# What to work on
Once the line with "The width and height of the screenshot is (1200, 900)." has been located in the records below, set down that line and all subsequent lines exactly, omitting the pictures.

[Pixel coordinate grounding data]

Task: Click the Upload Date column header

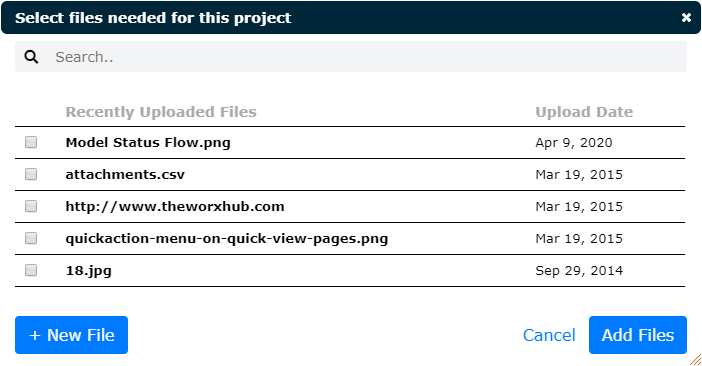Action: (x=584, y=112)
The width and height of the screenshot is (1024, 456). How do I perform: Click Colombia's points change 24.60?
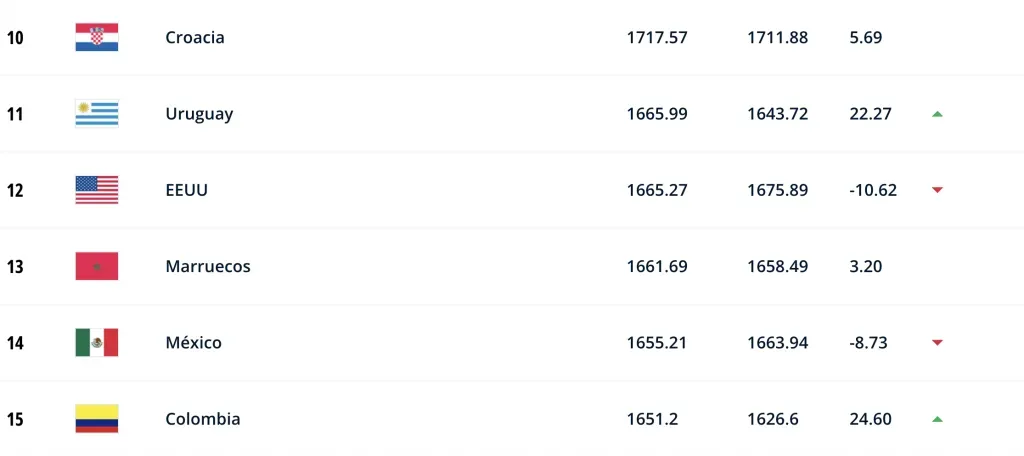click(x=868, y=419)

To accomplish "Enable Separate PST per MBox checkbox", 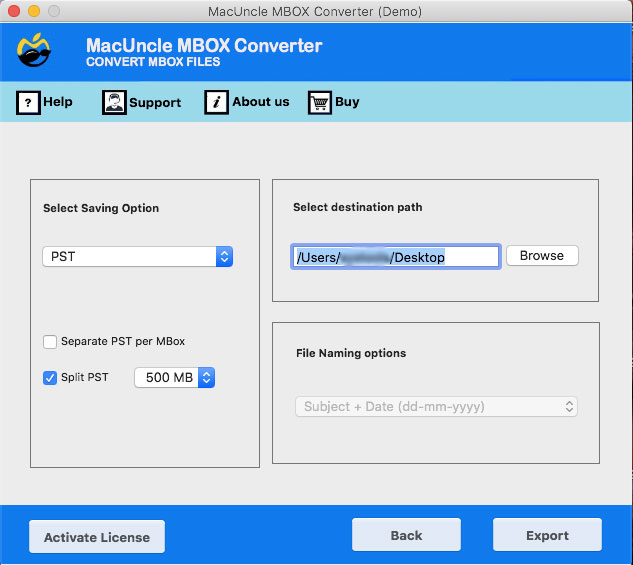I will point(50,342).
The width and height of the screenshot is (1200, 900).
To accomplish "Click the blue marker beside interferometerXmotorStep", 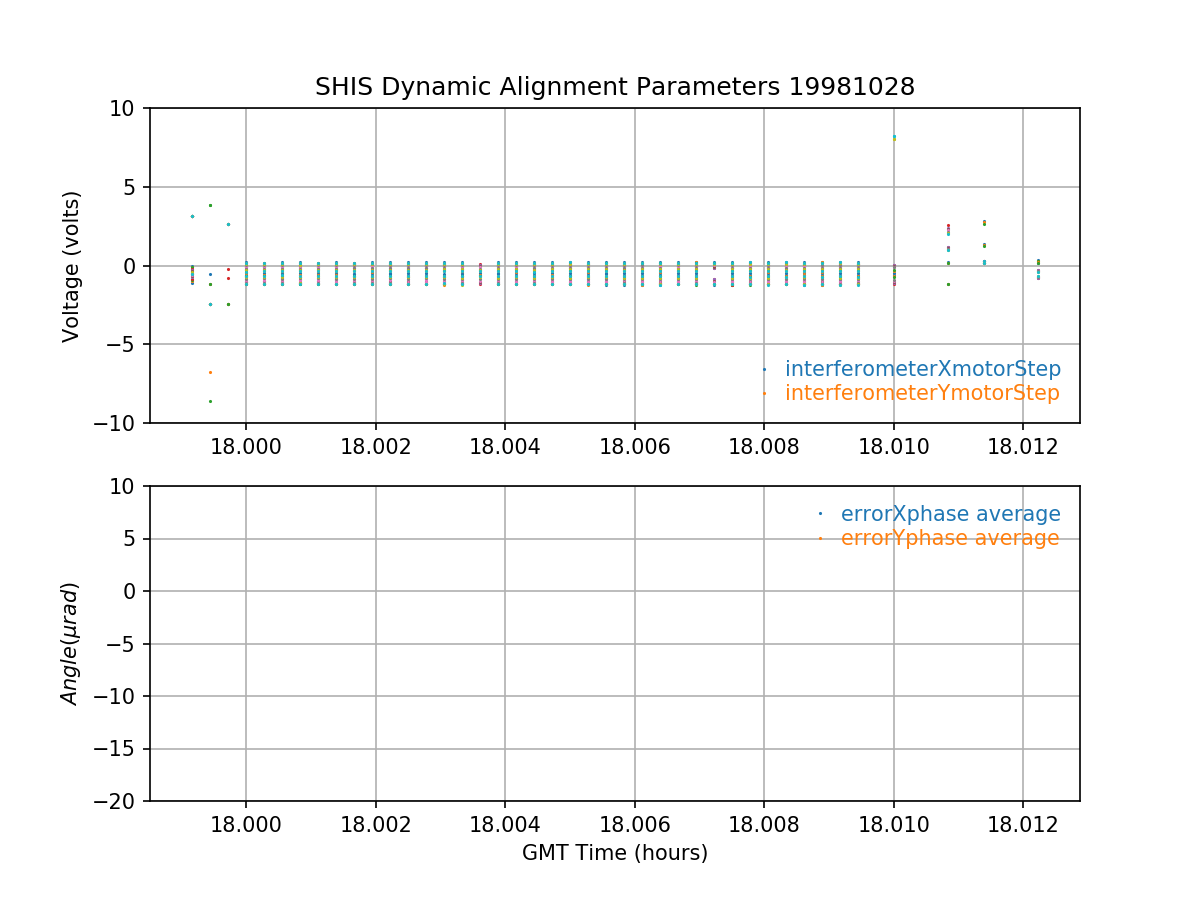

# Solution to the problem
The width and height of the screenshot is (1200, 900).
To accomplish "Click the blue marker beside interferometerXmotorStep", 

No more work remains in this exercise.